According to one or more embodiments of the present disclosure, [example 5] provides an image segmentation method, further including:

Optionally, the calculating the big model segmentation loss between the big model segmented image and the segmentation marked image corresponding to the sample segmented image includes:

- calculating the big model segmentation loss between the big model segmented image and the segmentation marked image corresponding to the sample segmented image according to a binary cross entropy loss function; or
- calculating the big model segmentation loss between the big model segmented image and the segmentation marked image corresponding to the sample segmented image according to the binary cross entropy loss function and a regional mutual information loss function.

According to one or more embodiments of the present disclosure, [example 6] provides an image segmentation method, further including:

Optionally, the calculating the big model normal vector loss between the big model normal vector image and the sample normal vector image corresponding to the sample segmented image includes:

- calculating the big model normal vector loss between the big model normal vector image and the sample normal vector image corresponding to the sample segmented image according to a mean square error loss function.

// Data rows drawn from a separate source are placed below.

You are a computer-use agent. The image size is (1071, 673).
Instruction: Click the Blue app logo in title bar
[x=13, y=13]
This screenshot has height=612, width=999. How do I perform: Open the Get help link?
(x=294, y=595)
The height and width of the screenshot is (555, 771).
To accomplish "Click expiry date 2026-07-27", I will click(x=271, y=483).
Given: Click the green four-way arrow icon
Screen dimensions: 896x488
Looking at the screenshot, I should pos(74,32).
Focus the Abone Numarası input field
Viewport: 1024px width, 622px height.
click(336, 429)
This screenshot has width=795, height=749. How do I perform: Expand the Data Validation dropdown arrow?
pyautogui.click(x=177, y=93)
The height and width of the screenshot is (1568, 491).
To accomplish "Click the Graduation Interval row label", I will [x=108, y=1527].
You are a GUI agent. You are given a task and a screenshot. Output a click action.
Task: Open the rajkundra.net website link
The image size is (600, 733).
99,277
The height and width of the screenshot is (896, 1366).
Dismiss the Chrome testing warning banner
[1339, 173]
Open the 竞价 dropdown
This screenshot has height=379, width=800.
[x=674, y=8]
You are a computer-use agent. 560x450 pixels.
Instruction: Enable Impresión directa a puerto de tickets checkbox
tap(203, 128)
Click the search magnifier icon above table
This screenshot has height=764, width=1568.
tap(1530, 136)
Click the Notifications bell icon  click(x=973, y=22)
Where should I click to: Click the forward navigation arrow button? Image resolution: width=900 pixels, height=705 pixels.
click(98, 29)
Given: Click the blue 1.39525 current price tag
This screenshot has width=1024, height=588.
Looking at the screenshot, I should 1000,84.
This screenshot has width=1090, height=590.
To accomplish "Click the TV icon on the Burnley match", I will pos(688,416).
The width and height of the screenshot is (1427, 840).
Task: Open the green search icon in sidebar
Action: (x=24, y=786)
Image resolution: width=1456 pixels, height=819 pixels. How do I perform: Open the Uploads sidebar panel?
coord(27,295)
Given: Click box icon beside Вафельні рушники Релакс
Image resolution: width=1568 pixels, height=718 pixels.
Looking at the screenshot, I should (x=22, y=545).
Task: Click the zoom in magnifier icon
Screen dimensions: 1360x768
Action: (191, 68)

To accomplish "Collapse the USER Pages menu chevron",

According to one or more embodiments of the present disclosure, [example 7] provides an image segmentation method, further including:

Optionally, the with the sample segmented image as the input image to the small model that has been pre-established, and with the big model segmented image and the big model normal vector image that are corresponding to the sample segmented image and are output by the teacher model as expected outputs of the small model, training the small model includes:

- inputting the sample segmented image to the small model that has been pre-established as an input image to obtain a small model segmented image and a small model normal vector image;
- calculating a small model segmentation output loss based on the small model segmented image of the sample segmented image, the segmentation marked image, and the big model segmented image output by the teacher model;
- calculating a small model normal vector output loss based on the small model normal vector image of the sample segmented image, the sample normal vector image, and the big model normal vector image output by the teacher model; and
- adjusting a model parameter of the small model based on the small model segmentation output loss and the small model normal vector output loss to obtain the image segmentation model.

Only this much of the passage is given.